= PROBLEM REQUIREMENTS =
Quote the records from the line with "Viewport: 1506px width, 838px height." to the line with "Switch to the Tiến hóa tab", both lines included, and nothing else.

= RAW RECORDS =

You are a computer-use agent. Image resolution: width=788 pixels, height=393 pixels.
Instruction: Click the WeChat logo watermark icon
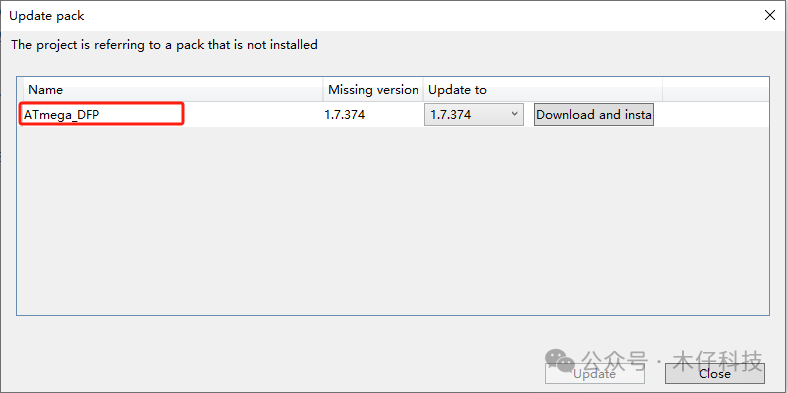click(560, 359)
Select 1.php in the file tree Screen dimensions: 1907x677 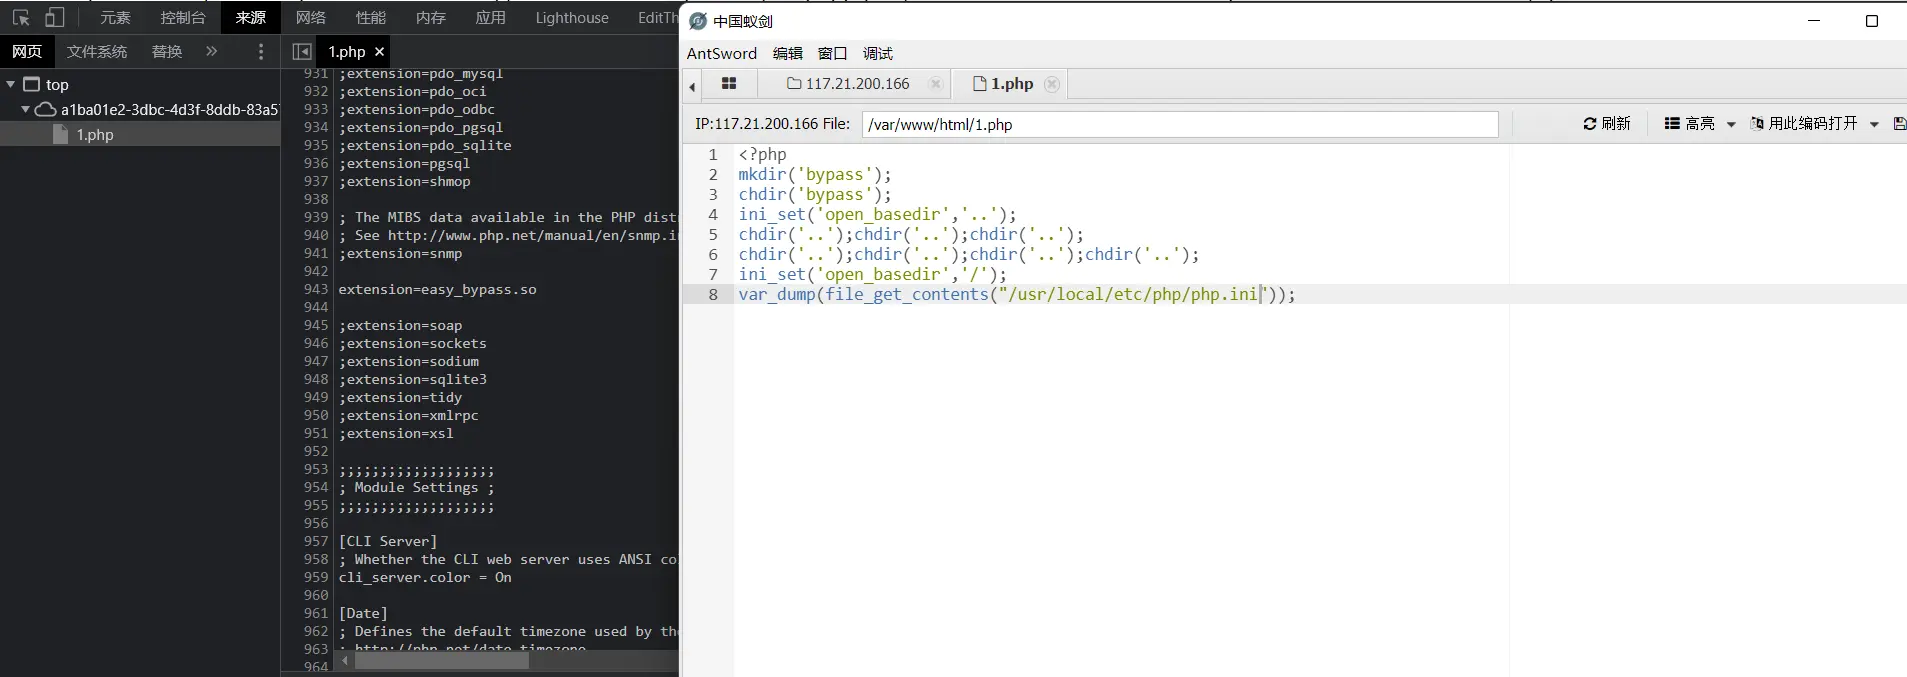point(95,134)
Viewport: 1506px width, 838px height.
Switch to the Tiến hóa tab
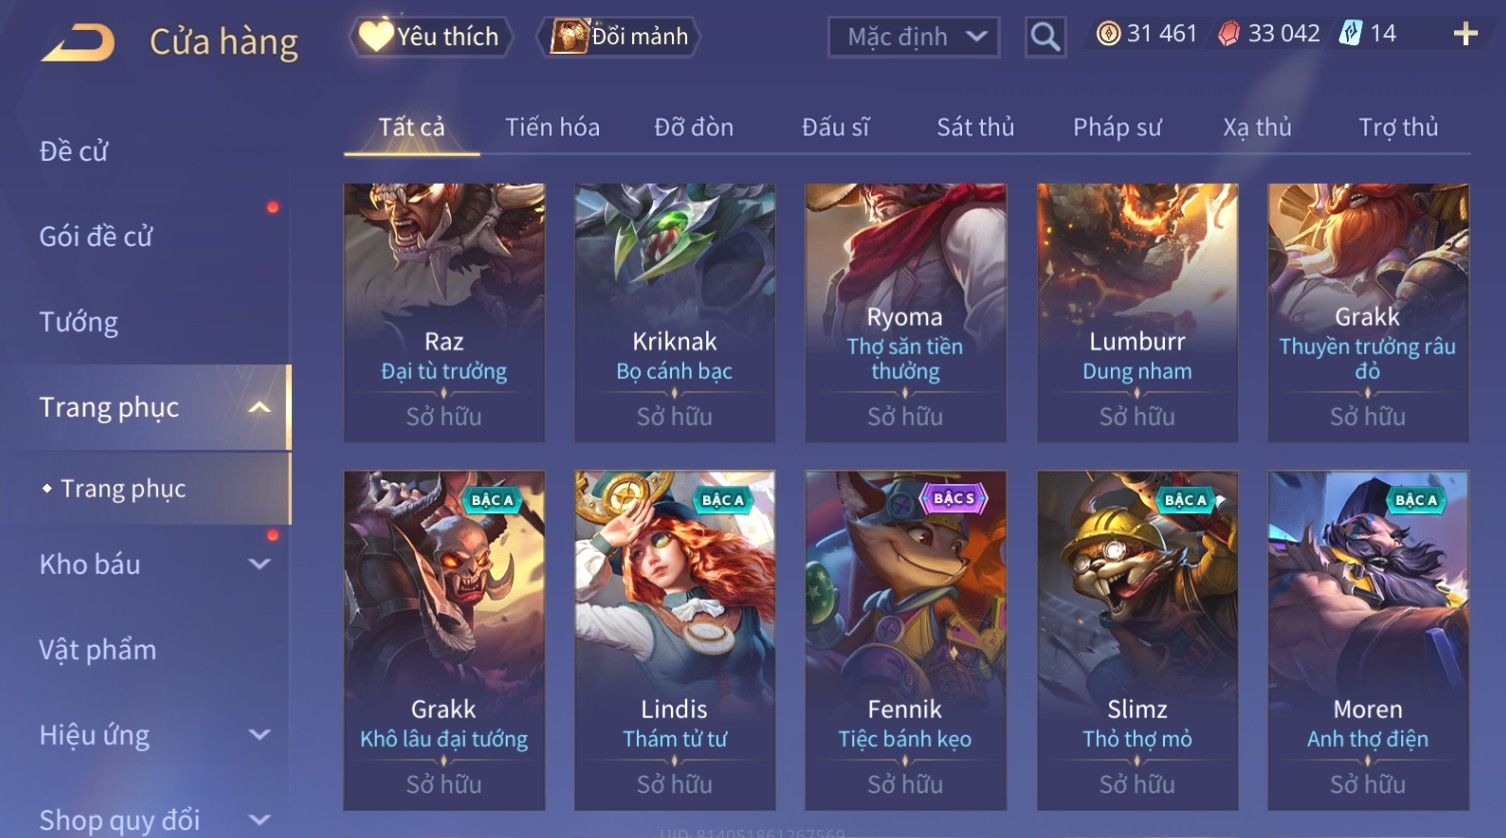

==

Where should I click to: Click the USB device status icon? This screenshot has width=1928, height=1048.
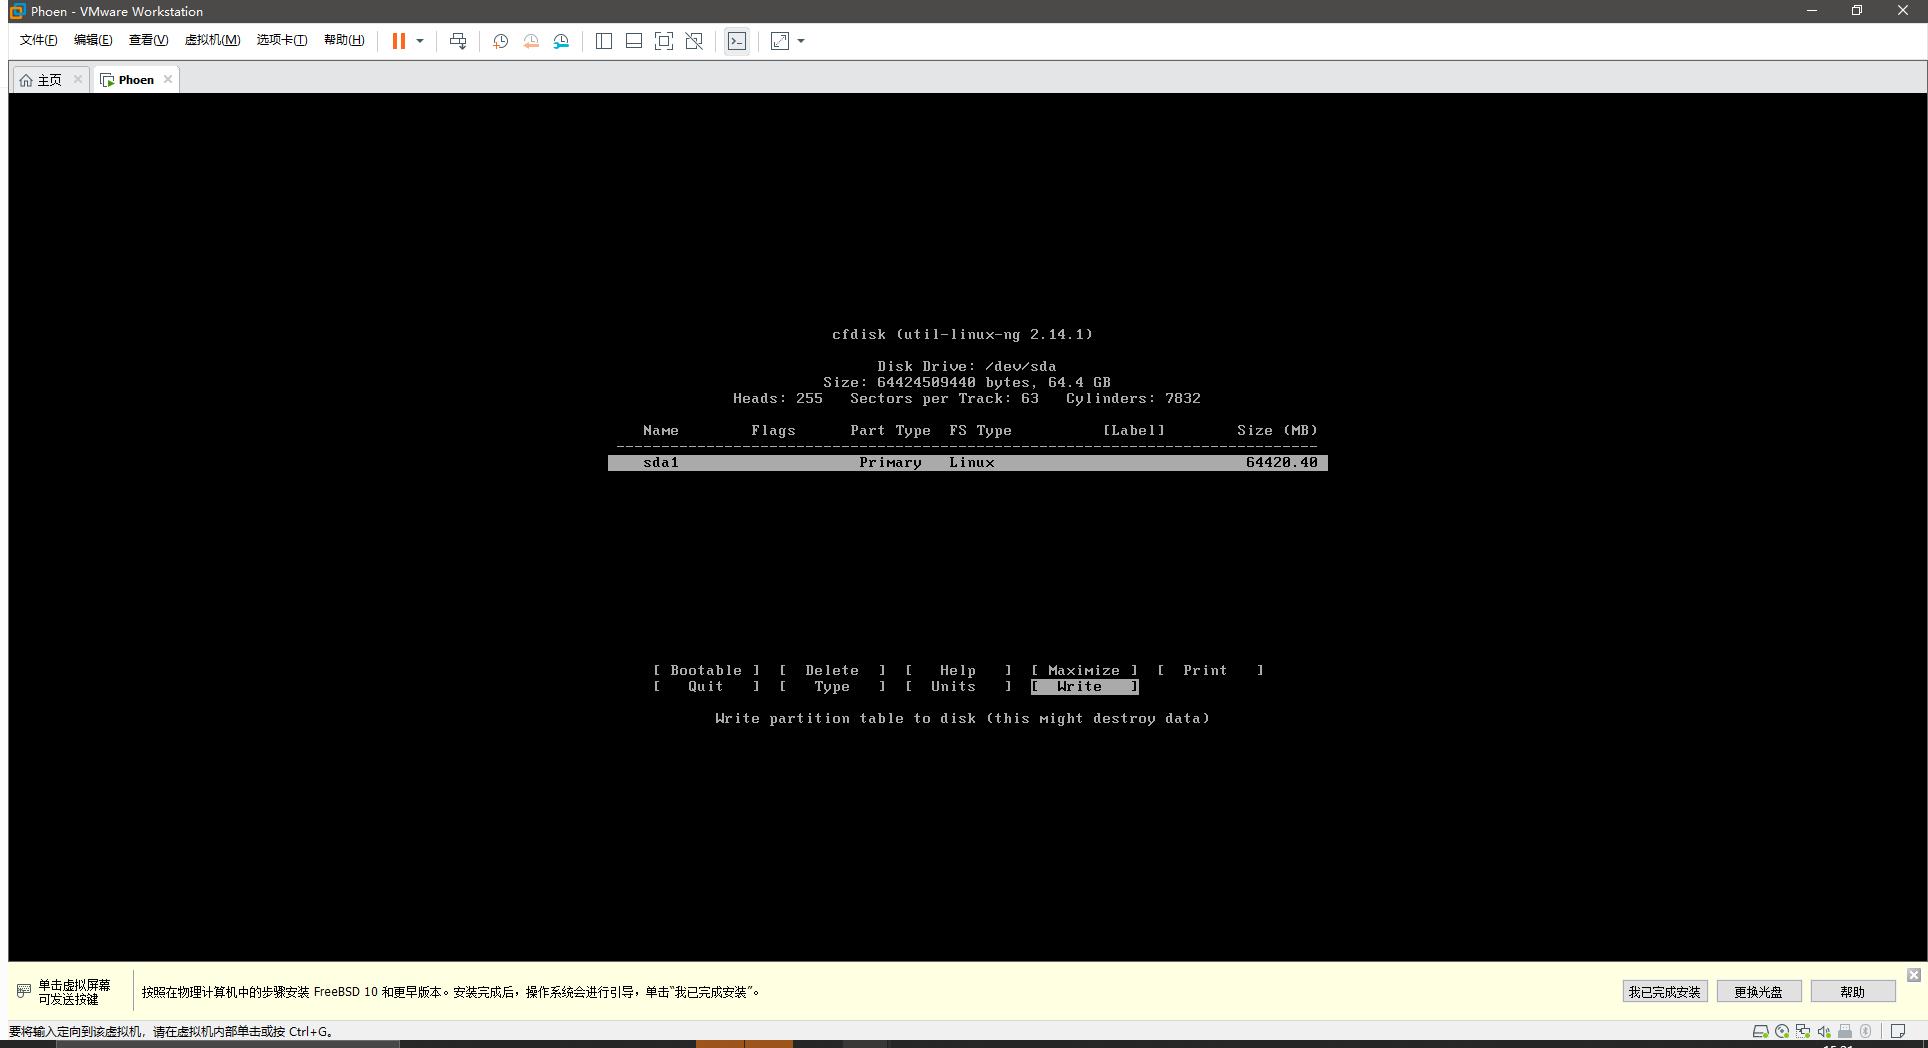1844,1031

* * *

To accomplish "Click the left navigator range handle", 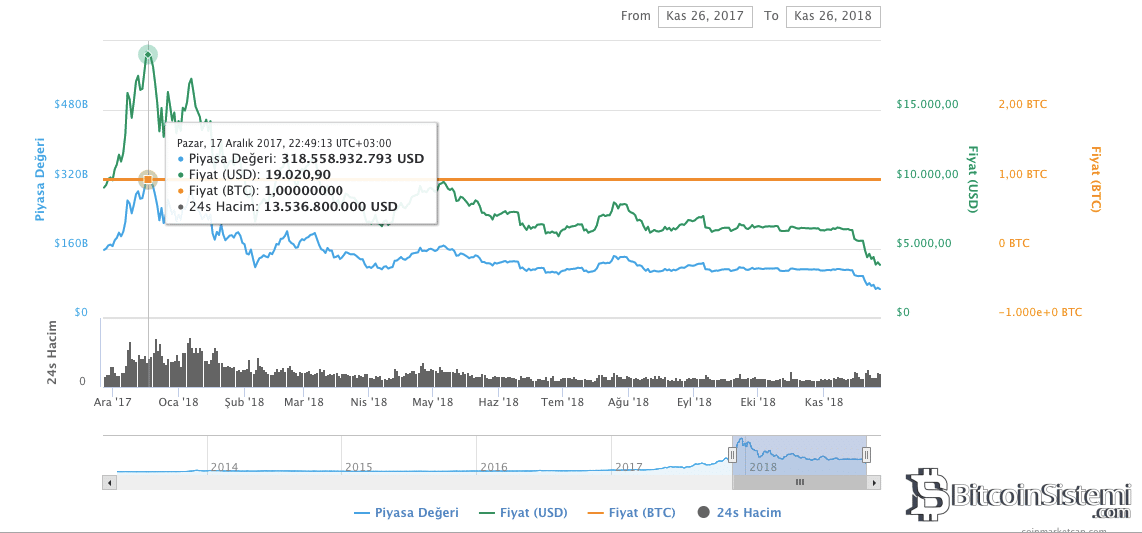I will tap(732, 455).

= ANSWER TO THE EXERCISE =
Viewport: 1506px width, 838px height.
Switch to the Tiến hóa tab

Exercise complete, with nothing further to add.